§ TASKS FOR THIS EXERCISE
1. According to the profile of Shannon Sasseville, for how many people in the region did the team she supported find family doctors and nurse practitioners?
2. Resume the profile of Shannon Sasseville after its final sentence, keeping its tone and style.

*** TEXT BLOCK ***

By: Jamie Gill and Laura Tyrrell
“If you’re an adrenaline junkie you have picked the right field!” For IABC London member Shannon Sasseville, working in communications is fast-paced and unique in that it is both rewarding and challenging. “It almost becomes more of a lifestyle than just a career.”
Sasseville is a member of the senior management team for the Erie St. Clair Local Health Integration Network (LHIN). She is primarily responsible for communications, public affairs, issues management and organizational development.
LHINs plan, integrate and fund local health care, improving access and patient experience. Among many accomplishments, Sasseville proudly supported a team that helped find family doctors and nurse practitioners for over 15,000 people in the region. She also worked with the community and local health care providers to maintain services in a small community emergency department.
Like many communicators, Sasseville is passionate about different areas – too many to choose just one! Her top interests include issues management and crisis communications; the role of communicator in an organization as advisor and strategic council; public engagement, especially during challenges; and, training for presentations and public speaking.

*** End of TEXT BLOCK ***
*** EXTRACTED INFORMATION ***

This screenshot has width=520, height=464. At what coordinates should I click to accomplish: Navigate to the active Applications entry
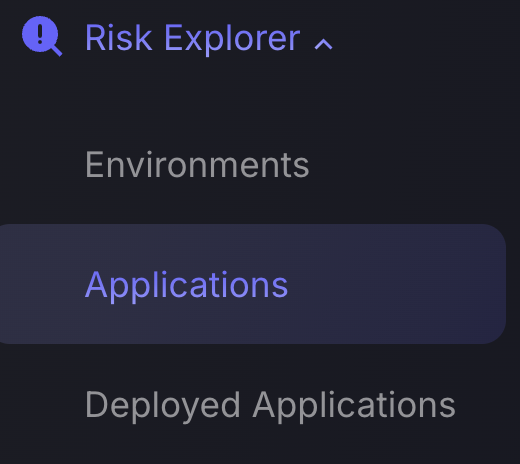pyautogui.click(x=253, y=284)
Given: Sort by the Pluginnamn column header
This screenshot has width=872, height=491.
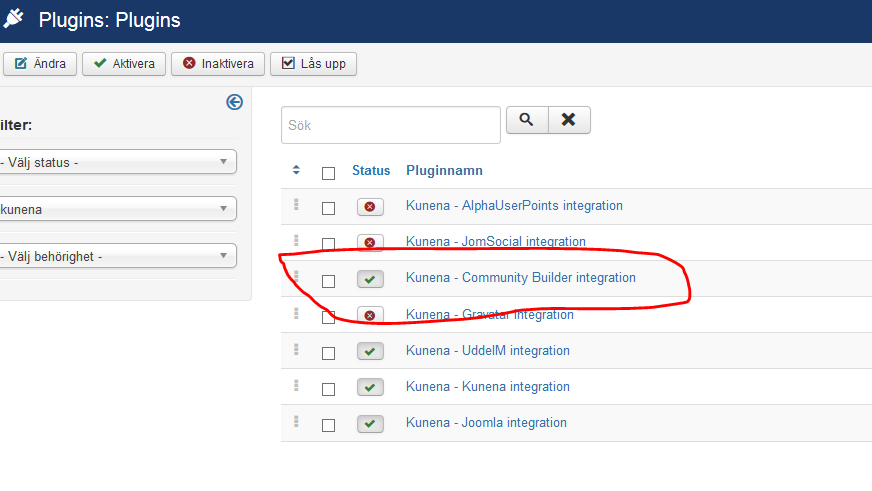Looking at the screenshot, I should [444, 171].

*** End of EXTRACTED INFORMATION ***

§ RESULTS FOR EACH TASK
1. Over 15,000 people.

2.
“Work/life balance is important in our field because there will always be more communications work than there is time. You also get to know about many different projects and have your hands touch most of them.”
Being a member of IABC is “like having a virtual community at your fingertips,” says Sasseville. “One of the biggest mistakes people make is underutilizing the resources available. The education sessions and conferences have been key learning enablers for me.”
Sasseville is also deeply committed to volunteer roles in the community. “Too involved my family would say!” She is Vice President of a competitive swimming team called the Chatham Pool Sharks and recently became an on-air personality for the Rotary of Chatham’s new live bingo TV show. Hoping to make a difference, she is also running for local school board trustee.
To students and those beginning their careers, Sasseville encourages them to look at how they cope with change. “Most of my day is spent on the unexpected and unplanned. If you aren’t mentally ready for that, it can be challenging.” What’s the best part? The skills that you learn are transferable to other jobs and careers, even to other areas of your life.